There were two main perceived weaknesses of the paper. First, was the fact that the proposed method incurs significantly more computational expense than previous approaches to addressing this problem. Given this fact, there were concerns that some of the experimental analyses that were performed did not adequately make a fair comparison against prior existing approaches. These concerns led to the addition of several new sets of experiments during the author rebuttal period, which clarified and further highlighted PIP's ability to outperform existing approaches in solution quality, and also showed the ability to further boost solution quality when used in combination.
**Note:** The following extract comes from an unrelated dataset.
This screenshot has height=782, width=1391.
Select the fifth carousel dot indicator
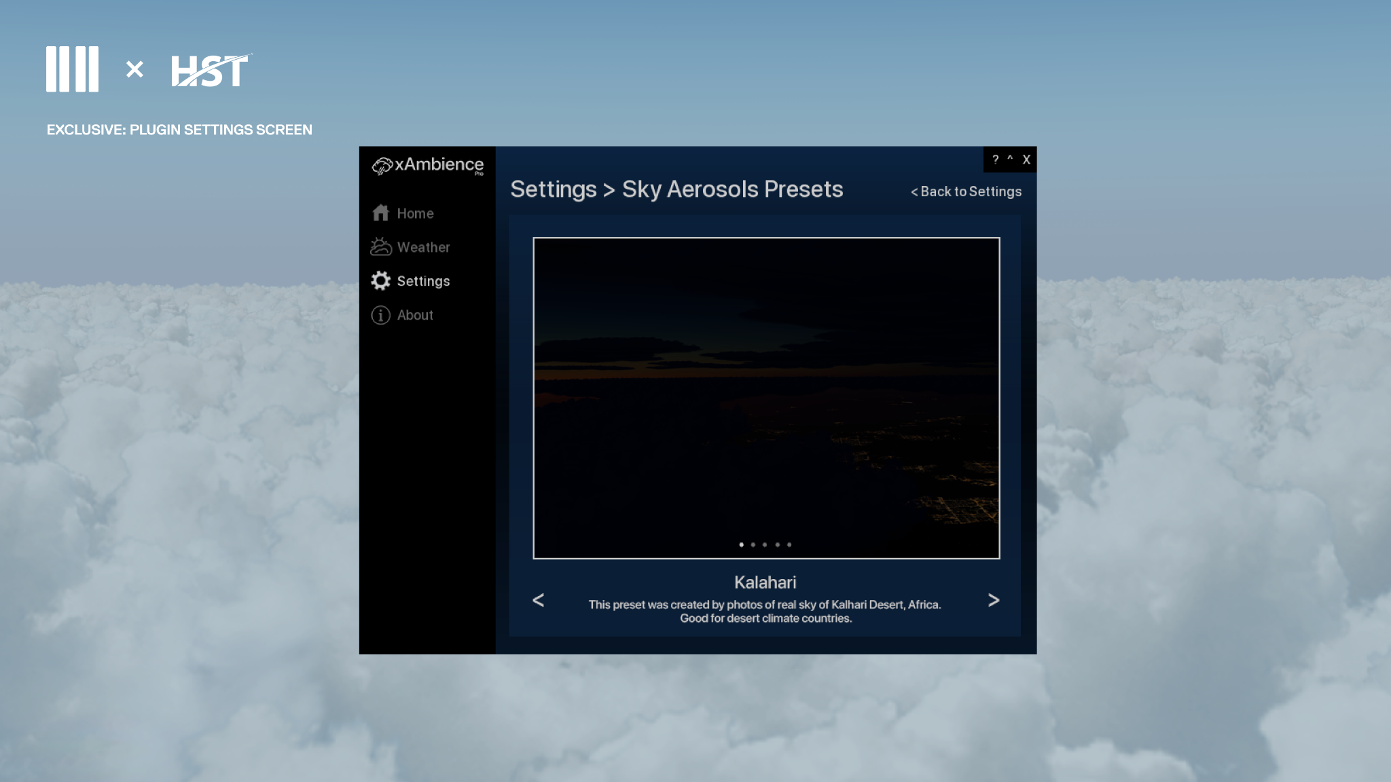pos(789,544)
A second observed weakness was the lack of any theoretical model justifying the PIP approach. Subsequent discussion here pointed out that component elements of the approach (e.g., use of Lagrangian relaxation) did have theoretical justification, and consensus was reached that development of a theoretical basis was an important area for future research. Please address all original reviewer concerns and incorporate all of these new results in the final version of the paper.